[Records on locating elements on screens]
— Begin —

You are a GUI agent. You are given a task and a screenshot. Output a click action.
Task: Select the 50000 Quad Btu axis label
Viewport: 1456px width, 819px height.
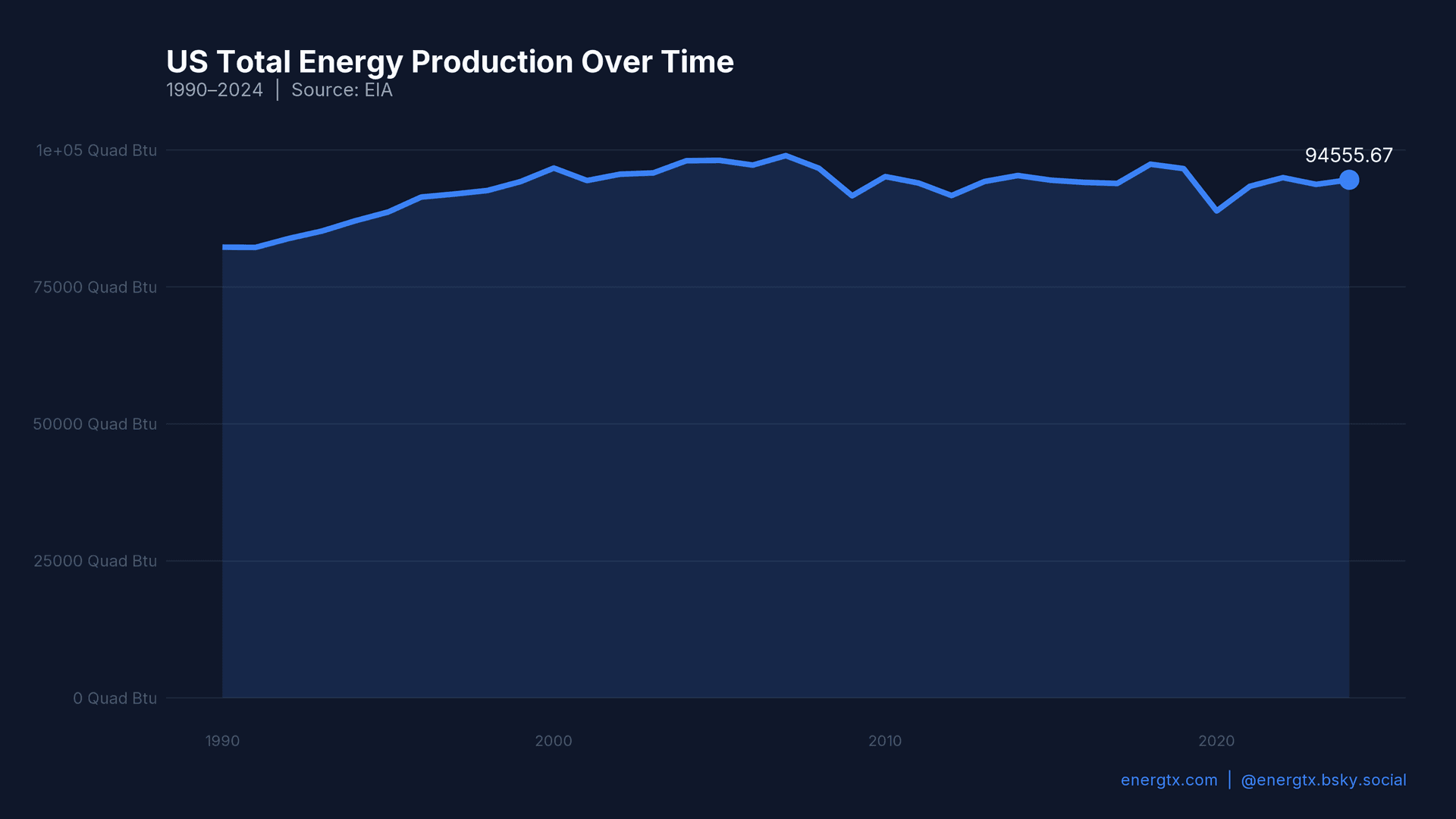point(96,424)

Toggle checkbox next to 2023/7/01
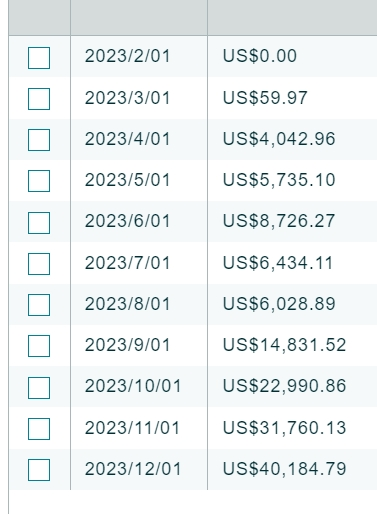pos(39,264)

— End —

» AIM OF THE EXERCISE: Recast the rows above as a Markdown table with two columns, Row and Line, giving each line a row number. Omit blank lines and the pictures.

» RESPONSE TO THIS TASK:
| Row | Line |
|---|---|
| 1 | You are a GUI agent. You are given a task and a screenshot. Output a click action. |
| 2 | Task: Select the 50000 Quad Btu axis label |
| 3 | Viewport: 1456px width, 819px height. |
| 4 | point(96,424) |
| 5 | Toggle checkbox next to 2023/7/01 |
| 6 | pos(39,264) |